# brown



## Fuscus (Jan 15, 2013)

Late night callout netted this guy from a lounge room. Depth of field leaves a lot to be desired but you can still see its a speccy animal. She wanted to rip my nads off too!


----------



## imported_Varanus (Jan 15, 2013)

What are you're nads doing near that mouth?! Don't worry, you can tell me, I can keep a secret.


----------



## Darlyn (Jan 15, 2013)

Wow. what a looker.


----------



## Gruni (Jan 16, 2013)

Ummmm Gumby question but.... It's a what????


----------



## RedFox (Jan 16, 2013)

Gorgeous BTS. She doesn't look too happy though.


----------



## Gruni (Jan 16, 2013)

Ahhh I wondered if it was BTS, but I haven't seen enough of them to recognise them on sight.


----------



## imported_Varanus (Jan 16, 2013)

Gruni said:


> Ahhh I wondered if it was BTS, but I haven't seen enough of them to recognise them on sight. [/Q
> 
> Not certain you'd get them that far west (Inverell), Gruni, I believe they are more coastal.
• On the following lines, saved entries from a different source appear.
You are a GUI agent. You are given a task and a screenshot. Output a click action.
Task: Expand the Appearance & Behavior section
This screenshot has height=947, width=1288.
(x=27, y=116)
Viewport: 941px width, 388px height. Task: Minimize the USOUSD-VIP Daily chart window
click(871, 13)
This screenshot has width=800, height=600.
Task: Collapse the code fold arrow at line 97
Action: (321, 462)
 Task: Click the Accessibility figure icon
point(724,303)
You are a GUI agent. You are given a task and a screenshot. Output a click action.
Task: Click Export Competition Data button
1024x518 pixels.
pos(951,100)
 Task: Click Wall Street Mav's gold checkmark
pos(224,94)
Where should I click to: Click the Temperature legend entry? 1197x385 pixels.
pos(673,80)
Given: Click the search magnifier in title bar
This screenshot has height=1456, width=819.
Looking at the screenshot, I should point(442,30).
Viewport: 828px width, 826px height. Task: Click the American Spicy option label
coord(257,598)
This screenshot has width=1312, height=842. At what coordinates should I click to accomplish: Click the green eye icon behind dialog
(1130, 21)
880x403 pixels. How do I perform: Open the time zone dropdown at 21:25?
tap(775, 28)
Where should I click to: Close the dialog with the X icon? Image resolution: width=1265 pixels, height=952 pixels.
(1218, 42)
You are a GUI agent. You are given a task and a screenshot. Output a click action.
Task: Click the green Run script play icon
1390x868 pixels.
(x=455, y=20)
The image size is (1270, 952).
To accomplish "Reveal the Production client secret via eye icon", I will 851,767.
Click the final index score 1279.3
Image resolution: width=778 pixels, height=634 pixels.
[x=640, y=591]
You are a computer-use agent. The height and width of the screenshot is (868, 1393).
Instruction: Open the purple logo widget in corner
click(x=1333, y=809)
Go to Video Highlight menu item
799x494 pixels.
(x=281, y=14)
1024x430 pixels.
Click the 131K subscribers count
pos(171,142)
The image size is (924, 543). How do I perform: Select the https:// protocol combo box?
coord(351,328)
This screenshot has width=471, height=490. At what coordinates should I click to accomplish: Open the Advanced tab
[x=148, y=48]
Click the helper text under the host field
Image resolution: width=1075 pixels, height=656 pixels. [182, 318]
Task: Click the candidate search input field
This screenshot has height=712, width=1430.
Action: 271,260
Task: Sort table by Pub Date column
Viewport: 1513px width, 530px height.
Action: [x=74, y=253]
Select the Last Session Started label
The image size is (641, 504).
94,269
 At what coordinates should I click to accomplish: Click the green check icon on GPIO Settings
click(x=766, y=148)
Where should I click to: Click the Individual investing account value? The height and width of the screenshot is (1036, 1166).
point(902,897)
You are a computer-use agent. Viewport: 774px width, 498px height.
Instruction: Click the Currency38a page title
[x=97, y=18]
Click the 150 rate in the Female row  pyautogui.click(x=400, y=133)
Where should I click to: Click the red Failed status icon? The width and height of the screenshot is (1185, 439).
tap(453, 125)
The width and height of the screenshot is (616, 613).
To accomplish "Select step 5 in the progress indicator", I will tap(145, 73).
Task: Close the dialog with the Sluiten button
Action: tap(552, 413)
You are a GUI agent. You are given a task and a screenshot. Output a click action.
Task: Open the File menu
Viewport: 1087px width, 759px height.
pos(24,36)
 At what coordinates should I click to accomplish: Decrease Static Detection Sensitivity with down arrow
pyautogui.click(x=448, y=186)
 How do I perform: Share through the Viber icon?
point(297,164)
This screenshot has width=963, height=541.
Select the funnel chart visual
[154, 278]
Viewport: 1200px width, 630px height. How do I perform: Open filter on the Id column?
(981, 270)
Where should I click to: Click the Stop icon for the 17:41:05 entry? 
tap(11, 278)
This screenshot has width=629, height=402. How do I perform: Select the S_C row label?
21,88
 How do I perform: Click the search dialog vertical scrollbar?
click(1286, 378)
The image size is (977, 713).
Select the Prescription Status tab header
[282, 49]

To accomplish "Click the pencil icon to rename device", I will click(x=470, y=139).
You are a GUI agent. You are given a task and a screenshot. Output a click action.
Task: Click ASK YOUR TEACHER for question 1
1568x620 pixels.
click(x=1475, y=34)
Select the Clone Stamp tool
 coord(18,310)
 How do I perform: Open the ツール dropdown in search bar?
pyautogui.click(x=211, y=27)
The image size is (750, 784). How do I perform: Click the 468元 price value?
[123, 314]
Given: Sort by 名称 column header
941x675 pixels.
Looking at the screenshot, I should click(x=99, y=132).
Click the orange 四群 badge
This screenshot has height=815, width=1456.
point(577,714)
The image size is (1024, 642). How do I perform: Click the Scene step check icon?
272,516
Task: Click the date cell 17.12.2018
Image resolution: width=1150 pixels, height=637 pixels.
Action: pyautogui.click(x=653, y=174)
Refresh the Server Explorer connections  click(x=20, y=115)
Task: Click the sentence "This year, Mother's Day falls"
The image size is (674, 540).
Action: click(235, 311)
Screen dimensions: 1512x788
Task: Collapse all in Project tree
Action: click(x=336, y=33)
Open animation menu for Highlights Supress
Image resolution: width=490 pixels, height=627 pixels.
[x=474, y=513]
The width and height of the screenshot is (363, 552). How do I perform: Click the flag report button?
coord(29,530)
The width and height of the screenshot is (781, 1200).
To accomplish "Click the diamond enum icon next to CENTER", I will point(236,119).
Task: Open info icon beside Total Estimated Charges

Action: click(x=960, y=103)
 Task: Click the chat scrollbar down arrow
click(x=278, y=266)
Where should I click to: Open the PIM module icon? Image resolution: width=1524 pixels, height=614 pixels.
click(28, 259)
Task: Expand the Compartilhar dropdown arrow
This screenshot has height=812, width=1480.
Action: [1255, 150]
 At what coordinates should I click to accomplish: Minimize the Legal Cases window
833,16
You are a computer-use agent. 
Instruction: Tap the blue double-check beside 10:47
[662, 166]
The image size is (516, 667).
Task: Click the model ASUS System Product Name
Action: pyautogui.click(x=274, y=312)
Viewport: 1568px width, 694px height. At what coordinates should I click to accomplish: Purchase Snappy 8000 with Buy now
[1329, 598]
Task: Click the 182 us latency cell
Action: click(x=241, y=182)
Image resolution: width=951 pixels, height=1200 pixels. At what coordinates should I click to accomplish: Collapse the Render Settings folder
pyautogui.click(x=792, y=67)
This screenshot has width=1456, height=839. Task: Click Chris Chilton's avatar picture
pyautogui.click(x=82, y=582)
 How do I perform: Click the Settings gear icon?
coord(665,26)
Someone may be able to confirm? (where's Mr Eipper when you need him)


----------



## Gruni (Jan 16, 2013)

I meant in images, I have only seen one tree snake in real life and that was when I was in Ballina. It was very brown and not nearly as interesting as the CTS pic I posted last night in the other thread, but that was YEARS ago before I was really into snakes and how to ID them. The relocator felt it was harmless enough to let me release it,.. which didn't involve touching the snake anyway but rather just opening the bag and sliding it out near a tree. :lol:


----------



## RCW74 (Jan 16, 2013)

Forgive my ignorance as I'm just a python guy. But are BTS more aggro than GTS, and do they have any venom?

Beautiful snake BTW


----------



## Bushman (Jan 16, 2013)

The Brown Tree Snake (_Boiga irregularis_) is generally considerably more defensive than a Common Tree Snake (_Dendrelaphis punctulatus_). They tend to rear up into this highly defensive strike position particularly when agitated or when they feel threatened.
Yes, they have mild venom, although they're rear-fanged, so it's not easy for them to envenomate people. They need to have a good chew to get the venom injected into the prey/victim.


----------